(Saved entries)
━━━━━━
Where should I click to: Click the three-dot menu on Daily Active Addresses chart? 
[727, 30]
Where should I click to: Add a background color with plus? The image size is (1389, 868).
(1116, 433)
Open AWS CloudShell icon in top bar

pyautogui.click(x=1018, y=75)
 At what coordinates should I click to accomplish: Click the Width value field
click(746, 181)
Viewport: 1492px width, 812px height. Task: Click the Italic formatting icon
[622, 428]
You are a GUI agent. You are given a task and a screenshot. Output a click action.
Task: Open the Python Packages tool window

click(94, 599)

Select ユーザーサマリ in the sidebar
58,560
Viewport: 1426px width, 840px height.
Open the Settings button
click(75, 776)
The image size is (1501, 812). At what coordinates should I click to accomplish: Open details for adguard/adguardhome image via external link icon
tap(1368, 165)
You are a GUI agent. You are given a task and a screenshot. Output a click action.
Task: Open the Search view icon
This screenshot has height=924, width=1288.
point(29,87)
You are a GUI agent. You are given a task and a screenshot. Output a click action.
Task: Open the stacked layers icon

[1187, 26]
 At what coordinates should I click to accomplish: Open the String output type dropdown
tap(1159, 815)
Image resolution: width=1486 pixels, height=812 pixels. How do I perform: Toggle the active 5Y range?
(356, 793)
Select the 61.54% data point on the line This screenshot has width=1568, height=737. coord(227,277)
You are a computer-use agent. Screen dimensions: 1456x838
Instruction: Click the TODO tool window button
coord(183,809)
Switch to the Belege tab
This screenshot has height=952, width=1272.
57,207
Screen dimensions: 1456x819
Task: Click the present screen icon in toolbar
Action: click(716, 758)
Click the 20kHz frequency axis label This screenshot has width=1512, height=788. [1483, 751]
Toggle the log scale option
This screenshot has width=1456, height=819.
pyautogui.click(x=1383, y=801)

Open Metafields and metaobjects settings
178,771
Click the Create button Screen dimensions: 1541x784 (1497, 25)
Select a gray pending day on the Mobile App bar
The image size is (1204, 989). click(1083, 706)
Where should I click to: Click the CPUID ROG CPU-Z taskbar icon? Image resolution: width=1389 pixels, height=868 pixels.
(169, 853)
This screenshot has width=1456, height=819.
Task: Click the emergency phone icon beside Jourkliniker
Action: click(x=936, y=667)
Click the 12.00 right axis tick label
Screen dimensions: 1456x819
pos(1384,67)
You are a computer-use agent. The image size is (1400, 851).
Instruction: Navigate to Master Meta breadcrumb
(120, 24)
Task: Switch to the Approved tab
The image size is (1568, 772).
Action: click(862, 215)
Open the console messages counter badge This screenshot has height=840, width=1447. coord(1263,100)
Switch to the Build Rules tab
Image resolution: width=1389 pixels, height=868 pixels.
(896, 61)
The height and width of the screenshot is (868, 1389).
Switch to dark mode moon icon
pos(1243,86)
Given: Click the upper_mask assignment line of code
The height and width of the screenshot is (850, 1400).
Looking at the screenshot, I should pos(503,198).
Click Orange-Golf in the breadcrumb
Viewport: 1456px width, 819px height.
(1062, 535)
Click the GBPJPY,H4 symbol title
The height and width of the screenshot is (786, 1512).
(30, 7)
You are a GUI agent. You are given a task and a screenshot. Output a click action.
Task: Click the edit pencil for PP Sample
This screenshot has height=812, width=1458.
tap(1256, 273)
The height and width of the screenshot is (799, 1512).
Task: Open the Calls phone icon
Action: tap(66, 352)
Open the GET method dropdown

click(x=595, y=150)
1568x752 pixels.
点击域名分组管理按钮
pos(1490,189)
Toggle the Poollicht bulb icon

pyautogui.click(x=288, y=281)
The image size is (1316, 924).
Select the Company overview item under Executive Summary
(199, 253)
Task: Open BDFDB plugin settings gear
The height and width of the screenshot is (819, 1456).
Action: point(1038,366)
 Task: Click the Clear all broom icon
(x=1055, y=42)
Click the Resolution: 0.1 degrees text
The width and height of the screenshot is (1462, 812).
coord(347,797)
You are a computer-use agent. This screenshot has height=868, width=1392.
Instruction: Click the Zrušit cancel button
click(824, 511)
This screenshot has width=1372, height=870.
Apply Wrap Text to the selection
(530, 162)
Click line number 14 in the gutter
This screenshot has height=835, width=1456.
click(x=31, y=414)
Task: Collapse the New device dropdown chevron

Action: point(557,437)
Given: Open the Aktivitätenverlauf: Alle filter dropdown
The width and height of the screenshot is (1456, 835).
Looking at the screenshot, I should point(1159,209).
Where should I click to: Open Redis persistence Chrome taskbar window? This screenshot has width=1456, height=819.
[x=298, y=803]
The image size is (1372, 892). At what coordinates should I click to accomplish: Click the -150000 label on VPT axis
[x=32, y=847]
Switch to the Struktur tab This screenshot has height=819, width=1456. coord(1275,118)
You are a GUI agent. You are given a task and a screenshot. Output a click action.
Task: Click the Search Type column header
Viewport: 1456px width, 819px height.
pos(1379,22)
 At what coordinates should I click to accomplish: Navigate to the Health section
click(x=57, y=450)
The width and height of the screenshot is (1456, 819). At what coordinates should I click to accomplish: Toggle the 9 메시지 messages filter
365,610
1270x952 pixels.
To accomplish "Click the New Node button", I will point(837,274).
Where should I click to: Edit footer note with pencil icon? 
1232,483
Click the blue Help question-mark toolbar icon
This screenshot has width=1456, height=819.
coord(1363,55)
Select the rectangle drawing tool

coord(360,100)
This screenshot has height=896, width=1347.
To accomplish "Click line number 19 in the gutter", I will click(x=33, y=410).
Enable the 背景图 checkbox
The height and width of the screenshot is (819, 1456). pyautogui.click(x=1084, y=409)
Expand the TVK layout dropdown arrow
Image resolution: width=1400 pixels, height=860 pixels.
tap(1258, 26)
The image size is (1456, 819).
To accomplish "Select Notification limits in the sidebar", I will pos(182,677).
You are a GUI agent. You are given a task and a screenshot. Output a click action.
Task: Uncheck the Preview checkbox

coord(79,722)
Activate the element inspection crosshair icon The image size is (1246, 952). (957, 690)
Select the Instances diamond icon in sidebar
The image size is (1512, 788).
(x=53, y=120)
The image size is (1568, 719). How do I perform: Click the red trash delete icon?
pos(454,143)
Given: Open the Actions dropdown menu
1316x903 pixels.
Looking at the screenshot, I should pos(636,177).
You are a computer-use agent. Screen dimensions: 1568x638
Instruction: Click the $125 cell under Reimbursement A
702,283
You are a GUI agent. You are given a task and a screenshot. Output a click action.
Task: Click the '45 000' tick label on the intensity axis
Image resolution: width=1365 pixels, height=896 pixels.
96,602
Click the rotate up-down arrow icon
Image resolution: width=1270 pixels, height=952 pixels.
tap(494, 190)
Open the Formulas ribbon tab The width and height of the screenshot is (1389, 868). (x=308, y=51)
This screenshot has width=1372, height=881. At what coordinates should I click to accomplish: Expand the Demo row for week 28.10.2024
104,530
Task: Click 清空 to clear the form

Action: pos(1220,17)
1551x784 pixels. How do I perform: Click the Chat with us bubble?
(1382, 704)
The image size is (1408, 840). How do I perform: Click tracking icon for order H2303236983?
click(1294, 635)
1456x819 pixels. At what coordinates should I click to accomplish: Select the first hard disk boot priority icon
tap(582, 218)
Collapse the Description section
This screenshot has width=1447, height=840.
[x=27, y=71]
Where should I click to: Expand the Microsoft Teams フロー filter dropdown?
━━━━━━
Task goal —
If a line in the records holds the word "number", count it, then give only the total.

Reply to the task —
2